| Date: Fri, 21 Oct 2005 11:59:06 -0400
| From: "John.Cowan" <xxxxxx@reutershealth.com>
|
| Aubrey Jaffer scripsit:
|
| > For an interpreter this would mean that 1/2 read before the
| > full-tower module was loaded could be an inexact 0.5; but after
| > loading 1/2 would read as an exact 1/2. Unpredictability is bad.
|
| It would merely mean that 1/2 would be an error (and preferably
| would signal an error as well). Of course, #e1/2 would still be an
| inexact 0.5.
I think you meant #i1/2
| > None of the examples in SRFI-77 return -0.0 unless they are
| > passed -0.0 as an argument.
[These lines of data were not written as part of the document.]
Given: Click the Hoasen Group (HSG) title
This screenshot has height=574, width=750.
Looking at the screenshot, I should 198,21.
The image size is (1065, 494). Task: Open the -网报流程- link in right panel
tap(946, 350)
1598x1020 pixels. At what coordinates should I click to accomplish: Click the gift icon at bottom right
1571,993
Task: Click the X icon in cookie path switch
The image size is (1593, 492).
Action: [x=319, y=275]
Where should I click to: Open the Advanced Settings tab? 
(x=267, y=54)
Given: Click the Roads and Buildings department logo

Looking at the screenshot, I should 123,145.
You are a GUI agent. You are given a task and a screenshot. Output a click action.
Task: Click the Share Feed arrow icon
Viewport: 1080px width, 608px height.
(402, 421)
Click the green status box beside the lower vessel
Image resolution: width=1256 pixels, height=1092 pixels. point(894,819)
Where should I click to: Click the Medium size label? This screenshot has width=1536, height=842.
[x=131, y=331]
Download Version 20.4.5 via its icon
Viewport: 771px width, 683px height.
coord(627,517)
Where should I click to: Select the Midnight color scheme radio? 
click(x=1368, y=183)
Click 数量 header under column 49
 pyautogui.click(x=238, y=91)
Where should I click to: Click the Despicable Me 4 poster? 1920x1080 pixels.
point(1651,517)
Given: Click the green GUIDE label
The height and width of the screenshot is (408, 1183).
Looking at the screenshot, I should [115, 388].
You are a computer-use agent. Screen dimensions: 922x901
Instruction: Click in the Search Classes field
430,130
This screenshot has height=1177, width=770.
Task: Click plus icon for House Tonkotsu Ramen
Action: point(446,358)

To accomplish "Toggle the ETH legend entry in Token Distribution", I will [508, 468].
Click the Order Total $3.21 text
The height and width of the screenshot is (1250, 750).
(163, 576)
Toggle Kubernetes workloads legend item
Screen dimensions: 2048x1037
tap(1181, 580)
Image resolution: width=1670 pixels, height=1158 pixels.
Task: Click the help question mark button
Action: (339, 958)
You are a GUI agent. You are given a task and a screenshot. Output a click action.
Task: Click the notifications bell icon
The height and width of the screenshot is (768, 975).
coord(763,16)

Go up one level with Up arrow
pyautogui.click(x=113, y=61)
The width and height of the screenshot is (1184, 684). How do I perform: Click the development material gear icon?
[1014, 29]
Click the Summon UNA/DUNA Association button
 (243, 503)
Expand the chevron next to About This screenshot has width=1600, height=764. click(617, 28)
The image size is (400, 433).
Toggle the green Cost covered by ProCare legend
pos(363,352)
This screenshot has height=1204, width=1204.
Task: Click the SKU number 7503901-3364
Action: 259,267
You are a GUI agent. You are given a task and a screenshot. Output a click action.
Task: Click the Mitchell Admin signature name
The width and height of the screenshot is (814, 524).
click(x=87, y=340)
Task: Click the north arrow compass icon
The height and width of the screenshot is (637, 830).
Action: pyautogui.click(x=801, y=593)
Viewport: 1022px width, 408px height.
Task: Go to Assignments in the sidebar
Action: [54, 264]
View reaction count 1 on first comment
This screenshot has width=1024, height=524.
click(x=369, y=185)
Does -0.0 result only from a literal
| > -0.0 constant?
| >
| > In an implementation with -0.0, what is the result of (* -5.0 0.0)?
| >
| > -0.0 is insufficiently specified by SRFI-77; it will be a portability
| > killer.
|
| The IEEE standard is our friend here.
0.0 being the most common inexact number, SCM has only one boxed 0.0.
Thus in SCM:
(/ (* 0.0 -5.0)) ==> +inf.0
While in an implementation with two zeros:
(/ (* 0.0 -5.0)) ==> -inf.0
Thus dual zero systems behave differently from single zero systems,
which can cause portability problems.